5. Como está a evolução dos sites de notícias? Faz-se jornalismo ou ainda há
muitos que recorrem ao ctrl C ctrl V da Internet? Artur Araujo - Olha, vamos primeiro olhar o lado ruim. O jornalismo de internet padece atualmente de uma certa má imagem pública, decorrente de baixos investimentos das empresas jornalísticas. Há exceções, sim. Mas vamos ver a regra: são notícias mal escritas, que se caracterizam pela superficialidade, por uma brevidade caricatural, por erros de ortografia e erros de sintaxe. São textos mal checados (o que muitas vezes é confundido com a pressa nos procedimentos, uma qualidade essencial à imprensa em geral). São textos copiados de outros sites, que muitas vezes também fizeram apurações ruins e redações piores ainda. Há também uma falta de políticas claras para lidar com erros. Muitas vezes apaga-se o dado errado e finge-se que nada ocorreu, e isso não é nada bom. Agora, depois desse quadro catastrófico, o que eu tenho a te dizer? Que tudo isso é relativamente fácil de resolver: um projeto jornalístico precisa primar pela qualidade. Se não dá para fazer, nem tente, porque fazer mal é pior. Faça bem-feito pouca coisa e já está muito bom. Tentar abraçar o mundo com as pernas resulta nessa má imagem. Todos os problemas que listei são relativamente fáceis de resolver: apure-se melhor, mesmo que não seja muito, escreva melhor, tente não copiar dos outros – se a notícia é importante e você não a tem, publique uma pequena nota citando a fonte da informação e comece a apurar por conta própria. Assuma seus erros, é melhor que varrer para baixo do tapete.
6. Quais são as expectativas quanto ao futuro do JOL?
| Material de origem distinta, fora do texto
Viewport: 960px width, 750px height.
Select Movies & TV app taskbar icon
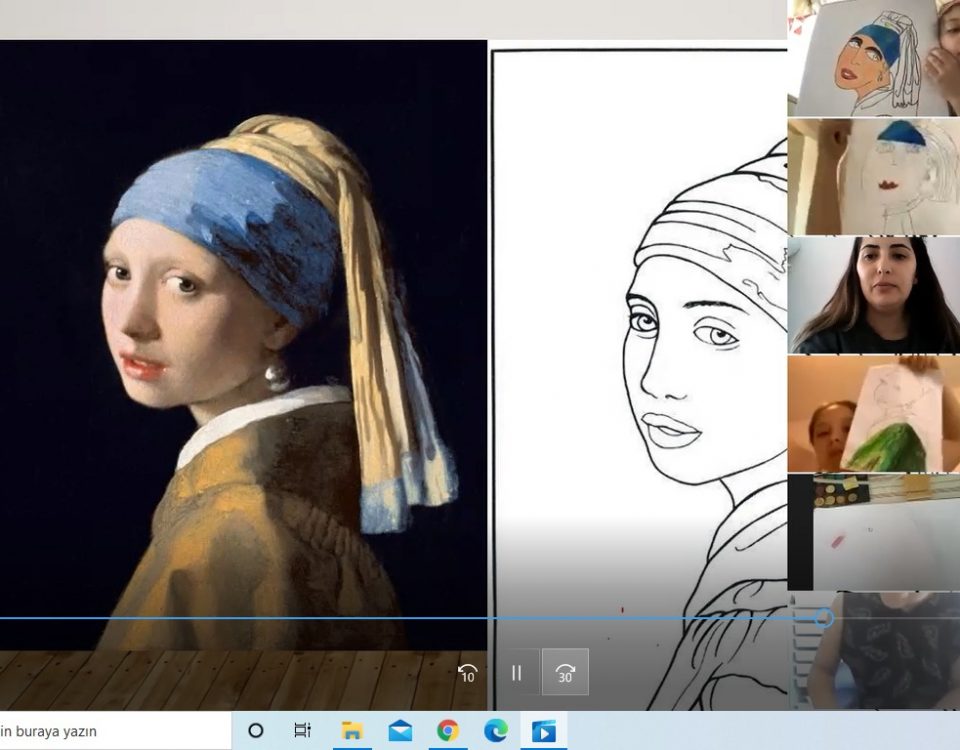coord(543,731)
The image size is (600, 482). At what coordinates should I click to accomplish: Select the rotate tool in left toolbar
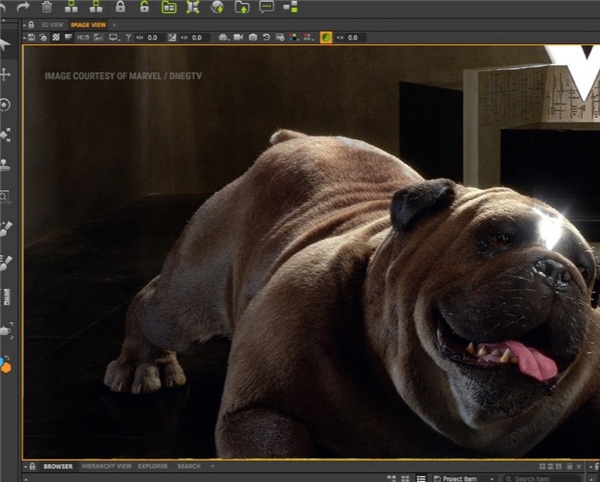[x=5, y=104]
Artur Araujo - O Jornalismo On-Line veio certamente para ficar. Ainda não está clara como será a relação da web com outros meios. Não há luz no fim do túnel, mas podemos talvez presumir, como Paulinho da Viola recomenda naquele samba “Argumento”: “Sem preconceito ou mania de passado, sem querer ficar do lado de quem não quer navegar, faça como o velho marinheiro, que durante o nevoeiro leva o barco devagar.” O que seria “levar o barco devagar”? É lembrarmo-nos que jornalismo é apuração precisa e expressão clara: essa é a essência, a natureza da profissão. O resto é “perfumaria”. Talvez estejamos no limiar de um processo de convergência de meios. Há projetos como o e-paper, que é um dispositivo portátil flexível, que pode, mantendo o formato jornal impresso de apresentação, ser atualizado continuamente durante o dia. Há convergências na TV e no rádio, que apelam cada vez mais aos recursos da web. As novas tecnologias digitais nos fazem imaginar a possibilidade de uma integração de mídias em suportes ainda não disponíveis, mas que talvez estejam na iminência de surgir. O importante, no fim das contas, é fazer bom jornalismo.